Condon Business

Corporate and Business Transactions

CondonBusiness’s Corporate and Business Transactions group excels in conducting detailed negotiations on behalf of our clients to structure business transactions in a way that will most benefit our  clients now and in the future. We are known for  drafting, structuring and negotiating complex agreements and financing documents, aimed at successfully managing risk and avoiding future disputes.

The deep experience of CondonBusiness extends to a broad range of industries which face complex corporate financing and risk management challenges, such as the banking, transportation, energy, service and technology sectors.

Our team advises on corporate and commercial matters such as acquisitions, mergers, reorganizations and recapitalization, sales of stock or assets, general and limited partnerships and limited liability companies. Our range of expertise includes drafting, review and negotiation of purchase and acquisition agreements, Hart Scott Rodino filings, legal due diligence investigations, acquisition financing, purchases out of bankruptcy and related negotiations with brokers, lenders and other third parties.
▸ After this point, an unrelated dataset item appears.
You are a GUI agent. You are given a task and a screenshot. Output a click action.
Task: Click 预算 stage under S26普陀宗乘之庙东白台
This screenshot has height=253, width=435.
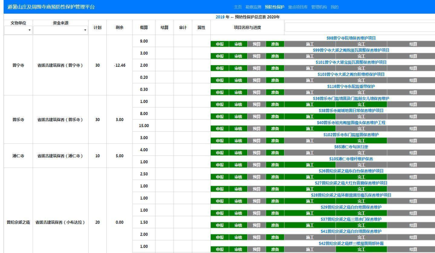pyautogui.click(x=257, y=177)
We also handle the structuring of business enterprises including joint venture arrangements, stockholder agreements, the preparation of private placement memos and tax considerations.

CondonBusiness’s corporate services further include SEC compliance, supply and EPC contracts, directors and officers liability, employment agreements and incentive programs, consulting agreements, intellectual property, license arrangements and sales representative and distribution agreements.

Finally, our litigation group is available to advise our business clientele in dispute resolution and, if necessary, proceed with litigation or arbitration.

Representative Transactions:

  • Represented seller in the $100M sale of a privately held manufacturing company including engagement of the business broker, review of bid request packages, letter of intent negotiations, organization and oversight of due diligence materials, negotiation and finalization of the formal acquisition agreement, evaluation of real estate titles, negotiation of forbearance agreements with lenders, consultation with tax and environmental consultants, and related employment, consulting and occupancy agreements.
  • Represented purchaser of a business unit of a major medical and pharmaceutical company for $110M plus earnout and success fee payments; negotiated acquisition agreement and post-closing manufacturing and service transition agreements with seller.
  • Represented a privately owned service company in the sale of a minority equity interest to a private equity fund, including preparation of a shareholder agreement covering voting rights, and sale and buyout provisions; represented the same company in financing and executive incentive arrangements for its Israeli subsidiary.
  • Represented a German client in the purchase of two privately held U.S. manufacturing companies to extend its business platform to the United States.
  • Prepared a private placement memo for circulation to potential equity investors in an upstate New York resort hotel.
  • Prepared agreements with sales representatives for the U.S. subsidiary of a maker of industrial equipment in the U.K.
  • Represented a foreign bidder in the sale of a medical technology company out of bankruptcy, including comments on the acquisition agreement, preparation of bid and consultation with patent consultants.
  • Representation of an Italian beverage company in relations with its U.S. distributor.
  • Representation of majority owner of a publicly traded U.S. company in securities law compliance matters in connection with Rule 144 market sales, including preparation and filing of SEC reports.
  • Representation of U.K. based investment fund regarding SEC compliance in sales to U.S. investors.